> [Required work]: The expected output is a verbatim reprint of the lines from the beginning of the data that follows through the line that contains "For every named target in this 412×915".
==== Supplied data ====
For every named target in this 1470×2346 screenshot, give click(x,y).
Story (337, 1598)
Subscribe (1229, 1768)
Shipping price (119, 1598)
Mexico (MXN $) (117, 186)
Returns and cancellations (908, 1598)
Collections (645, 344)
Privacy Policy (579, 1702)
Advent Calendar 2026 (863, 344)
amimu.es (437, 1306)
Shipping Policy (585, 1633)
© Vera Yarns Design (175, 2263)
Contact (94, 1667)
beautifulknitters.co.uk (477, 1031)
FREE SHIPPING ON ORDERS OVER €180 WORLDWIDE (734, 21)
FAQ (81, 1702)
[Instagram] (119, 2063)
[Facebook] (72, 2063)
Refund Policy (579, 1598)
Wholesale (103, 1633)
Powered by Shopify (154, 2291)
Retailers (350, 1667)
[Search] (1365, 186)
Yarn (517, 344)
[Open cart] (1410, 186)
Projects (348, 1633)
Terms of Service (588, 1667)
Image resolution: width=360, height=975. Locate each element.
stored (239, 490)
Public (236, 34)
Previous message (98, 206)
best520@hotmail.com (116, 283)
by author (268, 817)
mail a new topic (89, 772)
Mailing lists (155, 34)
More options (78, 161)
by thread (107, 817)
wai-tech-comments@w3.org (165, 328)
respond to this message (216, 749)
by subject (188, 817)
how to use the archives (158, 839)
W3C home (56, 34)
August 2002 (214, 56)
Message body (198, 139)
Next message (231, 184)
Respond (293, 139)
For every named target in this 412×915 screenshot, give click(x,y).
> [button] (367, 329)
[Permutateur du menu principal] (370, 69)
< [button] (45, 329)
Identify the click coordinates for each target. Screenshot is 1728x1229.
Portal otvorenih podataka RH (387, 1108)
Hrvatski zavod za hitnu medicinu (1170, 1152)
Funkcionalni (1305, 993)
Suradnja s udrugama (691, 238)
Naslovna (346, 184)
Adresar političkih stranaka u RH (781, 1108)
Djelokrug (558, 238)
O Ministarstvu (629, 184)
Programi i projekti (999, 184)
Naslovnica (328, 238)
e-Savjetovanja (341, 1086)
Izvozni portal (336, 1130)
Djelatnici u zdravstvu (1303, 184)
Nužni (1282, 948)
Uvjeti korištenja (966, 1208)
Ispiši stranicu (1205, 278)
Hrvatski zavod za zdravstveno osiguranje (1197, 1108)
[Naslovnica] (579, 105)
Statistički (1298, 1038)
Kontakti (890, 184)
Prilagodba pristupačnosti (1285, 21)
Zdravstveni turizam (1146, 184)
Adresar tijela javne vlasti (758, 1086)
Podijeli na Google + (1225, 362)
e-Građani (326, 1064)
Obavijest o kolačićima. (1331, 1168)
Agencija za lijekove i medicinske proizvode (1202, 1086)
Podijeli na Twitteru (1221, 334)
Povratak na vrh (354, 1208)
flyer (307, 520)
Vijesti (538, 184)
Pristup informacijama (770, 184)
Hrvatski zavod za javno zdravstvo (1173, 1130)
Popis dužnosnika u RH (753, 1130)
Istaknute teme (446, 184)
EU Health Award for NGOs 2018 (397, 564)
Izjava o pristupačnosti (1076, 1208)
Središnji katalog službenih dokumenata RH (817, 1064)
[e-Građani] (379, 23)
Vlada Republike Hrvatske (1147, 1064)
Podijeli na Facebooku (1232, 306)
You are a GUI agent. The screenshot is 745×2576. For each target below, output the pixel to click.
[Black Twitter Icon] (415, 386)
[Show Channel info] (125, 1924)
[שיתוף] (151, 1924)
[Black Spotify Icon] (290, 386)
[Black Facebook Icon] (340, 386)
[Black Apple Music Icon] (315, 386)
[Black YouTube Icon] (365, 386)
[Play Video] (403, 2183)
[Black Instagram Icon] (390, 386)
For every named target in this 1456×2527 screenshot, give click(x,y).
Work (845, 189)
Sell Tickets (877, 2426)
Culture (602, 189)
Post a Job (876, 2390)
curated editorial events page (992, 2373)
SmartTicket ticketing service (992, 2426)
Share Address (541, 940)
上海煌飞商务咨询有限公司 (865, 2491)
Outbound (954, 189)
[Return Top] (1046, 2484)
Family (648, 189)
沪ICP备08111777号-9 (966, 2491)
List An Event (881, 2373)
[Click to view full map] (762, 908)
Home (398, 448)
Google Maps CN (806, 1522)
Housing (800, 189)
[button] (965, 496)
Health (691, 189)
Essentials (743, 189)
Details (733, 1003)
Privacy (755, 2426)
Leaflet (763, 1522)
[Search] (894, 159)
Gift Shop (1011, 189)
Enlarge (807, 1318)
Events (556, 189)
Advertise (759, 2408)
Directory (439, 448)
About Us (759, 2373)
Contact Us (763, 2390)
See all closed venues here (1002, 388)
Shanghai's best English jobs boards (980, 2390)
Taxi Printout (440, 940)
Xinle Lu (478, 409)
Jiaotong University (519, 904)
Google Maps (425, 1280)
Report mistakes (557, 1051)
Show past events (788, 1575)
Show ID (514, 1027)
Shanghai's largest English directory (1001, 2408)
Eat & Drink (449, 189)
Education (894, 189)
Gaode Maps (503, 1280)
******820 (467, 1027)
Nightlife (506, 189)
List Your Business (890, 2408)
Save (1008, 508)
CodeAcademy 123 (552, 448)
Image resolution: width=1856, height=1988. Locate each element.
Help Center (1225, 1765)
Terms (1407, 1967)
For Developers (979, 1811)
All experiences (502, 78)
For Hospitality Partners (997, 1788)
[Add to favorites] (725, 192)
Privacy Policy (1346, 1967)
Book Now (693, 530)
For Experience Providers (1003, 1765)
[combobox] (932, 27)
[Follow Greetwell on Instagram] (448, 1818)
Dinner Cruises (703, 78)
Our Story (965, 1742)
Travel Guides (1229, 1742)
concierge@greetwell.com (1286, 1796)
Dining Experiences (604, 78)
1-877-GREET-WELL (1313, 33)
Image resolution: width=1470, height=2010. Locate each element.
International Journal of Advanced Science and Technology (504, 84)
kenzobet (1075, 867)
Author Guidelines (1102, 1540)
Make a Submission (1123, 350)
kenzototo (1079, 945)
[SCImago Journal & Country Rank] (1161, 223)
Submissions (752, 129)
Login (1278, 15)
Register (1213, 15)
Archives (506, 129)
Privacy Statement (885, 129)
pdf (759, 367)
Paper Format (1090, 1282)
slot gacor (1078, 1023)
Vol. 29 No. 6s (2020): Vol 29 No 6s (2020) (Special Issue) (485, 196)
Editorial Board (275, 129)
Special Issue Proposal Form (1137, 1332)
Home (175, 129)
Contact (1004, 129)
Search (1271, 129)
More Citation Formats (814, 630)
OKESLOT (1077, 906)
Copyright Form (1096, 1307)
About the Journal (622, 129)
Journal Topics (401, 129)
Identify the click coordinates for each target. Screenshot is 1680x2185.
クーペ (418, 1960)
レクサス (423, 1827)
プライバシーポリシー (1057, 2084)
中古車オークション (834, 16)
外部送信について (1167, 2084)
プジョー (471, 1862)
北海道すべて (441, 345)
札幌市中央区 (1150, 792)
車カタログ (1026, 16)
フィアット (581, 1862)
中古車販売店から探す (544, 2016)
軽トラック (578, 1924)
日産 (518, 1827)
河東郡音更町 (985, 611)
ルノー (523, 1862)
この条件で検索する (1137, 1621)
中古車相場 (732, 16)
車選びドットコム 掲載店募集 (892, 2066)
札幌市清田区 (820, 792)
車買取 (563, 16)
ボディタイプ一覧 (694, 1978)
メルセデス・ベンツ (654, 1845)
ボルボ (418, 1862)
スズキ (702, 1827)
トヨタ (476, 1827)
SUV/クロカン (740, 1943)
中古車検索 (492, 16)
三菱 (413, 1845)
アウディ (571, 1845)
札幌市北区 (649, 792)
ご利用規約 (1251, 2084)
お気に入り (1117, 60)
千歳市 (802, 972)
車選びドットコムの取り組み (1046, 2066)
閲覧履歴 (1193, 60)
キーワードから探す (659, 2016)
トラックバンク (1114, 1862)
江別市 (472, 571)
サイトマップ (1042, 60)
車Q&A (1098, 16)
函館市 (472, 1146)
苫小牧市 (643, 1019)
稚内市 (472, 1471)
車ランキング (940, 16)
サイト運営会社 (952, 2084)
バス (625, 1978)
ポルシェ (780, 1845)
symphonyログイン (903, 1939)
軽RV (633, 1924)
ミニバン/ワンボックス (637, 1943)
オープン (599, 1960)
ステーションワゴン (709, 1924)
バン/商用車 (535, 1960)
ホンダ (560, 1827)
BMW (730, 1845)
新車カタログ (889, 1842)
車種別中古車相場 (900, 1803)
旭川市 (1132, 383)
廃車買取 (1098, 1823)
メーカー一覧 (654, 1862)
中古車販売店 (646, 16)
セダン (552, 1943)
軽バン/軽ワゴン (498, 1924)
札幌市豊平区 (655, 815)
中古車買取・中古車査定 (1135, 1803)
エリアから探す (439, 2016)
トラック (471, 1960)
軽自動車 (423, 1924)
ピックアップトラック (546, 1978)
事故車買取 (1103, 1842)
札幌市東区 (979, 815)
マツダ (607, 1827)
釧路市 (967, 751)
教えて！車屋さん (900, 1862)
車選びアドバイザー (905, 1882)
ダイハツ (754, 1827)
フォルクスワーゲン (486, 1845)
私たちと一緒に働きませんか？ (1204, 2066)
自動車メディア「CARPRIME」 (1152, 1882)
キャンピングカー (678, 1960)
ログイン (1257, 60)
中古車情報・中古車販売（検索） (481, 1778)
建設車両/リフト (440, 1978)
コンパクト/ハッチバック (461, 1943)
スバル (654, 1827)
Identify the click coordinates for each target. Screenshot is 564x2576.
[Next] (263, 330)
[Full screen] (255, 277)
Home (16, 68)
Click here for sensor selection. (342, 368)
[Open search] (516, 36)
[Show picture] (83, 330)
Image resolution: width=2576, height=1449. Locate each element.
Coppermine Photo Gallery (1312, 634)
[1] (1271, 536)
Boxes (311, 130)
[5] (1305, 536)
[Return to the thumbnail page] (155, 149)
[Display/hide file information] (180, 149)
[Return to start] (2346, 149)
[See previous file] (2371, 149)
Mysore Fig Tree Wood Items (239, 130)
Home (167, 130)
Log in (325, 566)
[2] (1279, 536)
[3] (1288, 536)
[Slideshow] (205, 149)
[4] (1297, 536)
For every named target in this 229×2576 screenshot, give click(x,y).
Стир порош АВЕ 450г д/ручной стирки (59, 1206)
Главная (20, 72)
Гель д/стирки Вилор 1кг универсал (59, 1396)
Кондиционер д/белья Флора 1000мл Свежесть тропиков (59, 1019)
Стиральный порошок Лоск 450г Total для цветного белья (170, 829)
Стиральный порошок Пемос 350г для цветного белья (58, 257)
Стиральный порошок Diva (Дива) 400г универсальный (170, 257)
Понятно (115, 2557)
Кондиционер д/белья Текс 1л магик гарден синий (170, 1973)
====
> [Response]:
For every named target in this 1470×2346 screenshot, give click(x,y).
Story (337, 1598)
Subscribe (1229, 1768)
Shipping price (119, 1598)
Mexico (MXN $) (117, 186)
Returns and cancellations (908, 1598)
Collections (645, 344)
Privacy Policy (579, 1702)
Advent Calendar 2026 (863, 344)
amimu.es (437, 1306)
Shipping Policy (585, 1633)
© Vera Yarns Design (175, 2263)
Contact (94, 1667)
beautifulknitters.co.uk (477, 1031)
FREE SHIPPING ON ORDERS OVER €180 WORLDWIDE (734, 21)
FAQ (81, 1702)
[Instagram] (119, 2063)
[Facebook] (72, 2063)
Refund Policy (579, 1598)
Wholesale (103, 1633)
Powered by Shopify (154, 2291)
Retailers (350, 1667)
[Search] (1365, 186)
Yarn (517, 344)
[Open cart] (1410, 186)
Projects (348, 1633)
Terms of Service (588, 1667)
Image resolution: width=360, height=975. Locate each element.
stored (239, 490)
Public (236, 34)
Previous message (98, 206)
best520@hotmail.com (116, 283)
by author (268, 817)
mail a new topic (89, 772)
Mailing lists (155, 34)
More options (78, 161)
by thread (107, 817)
wai-tech-comments@w3.org (165, 328)
respond to this message (216, 749)
by subject (188, 817)
how to use the archives (158, 839)
W3C home (56, 34)
August 2002 (214, 56)
Message body (198, 139)
Next message (231, 184)
Respond (293, 139)
For every named target in this 412×915 screenshot, give click(x,y).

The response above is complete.